Using Group Actions to Show a Subset is a Subgroup

Question

I find this question, which comes from section 2.2 of Dummit and Foote's algebra text, to be somewhat confusing:

Let $G = S_n$, fix $i \in \{1,...,n\}$ and let $G_i = \{\sigma \in G ~|~ \sigma(i) = i\}$ (the stabilizer of $i$ in $G$). Use group actions to prove that $G_i$ is a subgroup of $G$. Find $|G_i|$.

Here is what I came up with, but it hardly uses group actions. Let $\ker(\cdot)$ denote the kernel of $G$ acting on $\{1,...,n\}$ (?). It is easy to show that $\ker(\cdot)$ is the intersection of all stabilizers of elements in $G$, i.e., $\ker(\cdot) = \bigcap_{i=1}^n G_i$. But since $\ker(\cdot)$ is a subgroup of $G$, and since $\bigcap_{i=1}^n G_i$ is a subgroup if and only if each $G_i$ is, then the stabilizer $G_i$ is a subgroup.

That is the best I could come up with; as I mentioned, it really doesn't use many ideas of group actions. Also, I am not 100% certain $G$ is acting on $\{1,...,n\}$ in this case; perhaps it is acting on $n$-tuples of elements in $\{1,...,n\}$.

PS What is the standard notation for the kernel of a group action? Dummit and Foote offers no convenient notation for it---in fact, they haven't yet offered any notation for it!

Answer 1

On page 51 of Dummit and Foot the following is shown

If $G$ is a group acting on a set $S$, then for all $s \in S$, the stabilizer of $G$ in $s$ is a subgroup of $G$, i.e. $G_s \leq G$.

This gives us a way of showing $G_i \leq G$ without using the subgroup criteria. Instead we need only show that $S_n$ acts on the set $\{1 , \ldots , n \}$ via $\sigma \cdot s = \sigma(s)$, specifically we need to show

1. id $\cdot s$ = $s$, $\text{ }$ for all $s \in S$, and
2. $\sigma \cdot \left( \tau \cdot s \right) = (\sigma \tau) \cdot s$, $\text{ }$ for all $\sigma, \tau \in S_n$, $s \in S$

equivalently we need to show

1. id $ ( s ) = s$, $\text{ }$ for all $s \in S$, and
2. $\sigma \left( \tau (s) \right) = (\sigma \circ \tau) (s)$, $\text{ }$ for all $\sigma, \tau \in S_n$, $s \in S$.

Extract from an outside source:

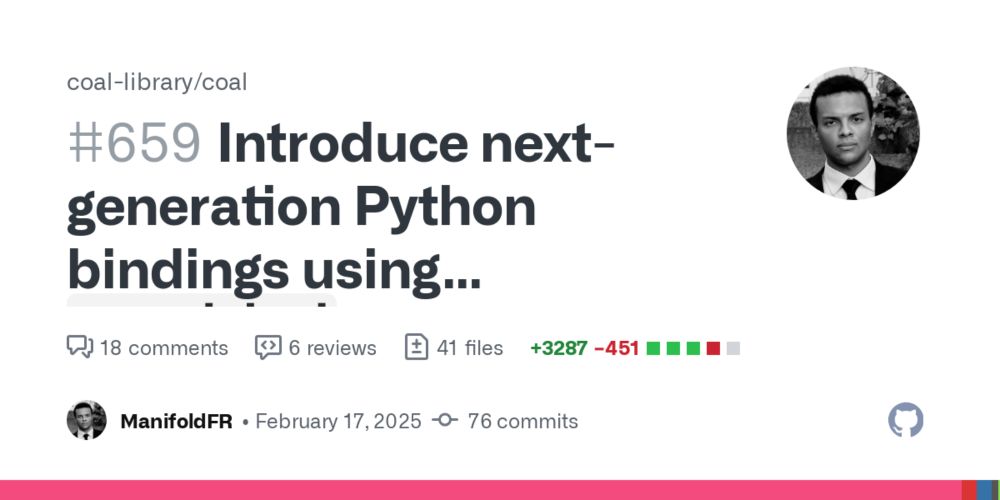Click the red diff stat square

(x=713, y=348)
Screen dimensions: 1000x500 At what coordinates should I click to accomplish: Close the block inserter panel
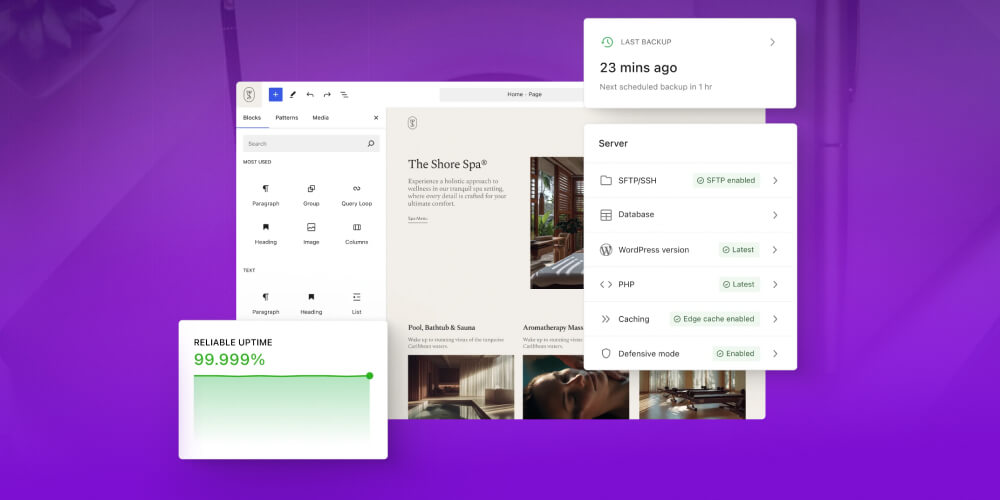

Now 1. is true by the definition of the identity and 2. is true by the definition of the composition of maps.

Answer 2

$G$ acts on $\{1,\cdots,n\}$ through $(\sigma,i)\mapsto\sigma(i)$ (check that the axioms are satisfied i.e. $\textrm{id}$ acts trivially and compatibility with the group structure), $G_i$ is the stabilizer of $i$ under this action, whence a subgroup of $G$.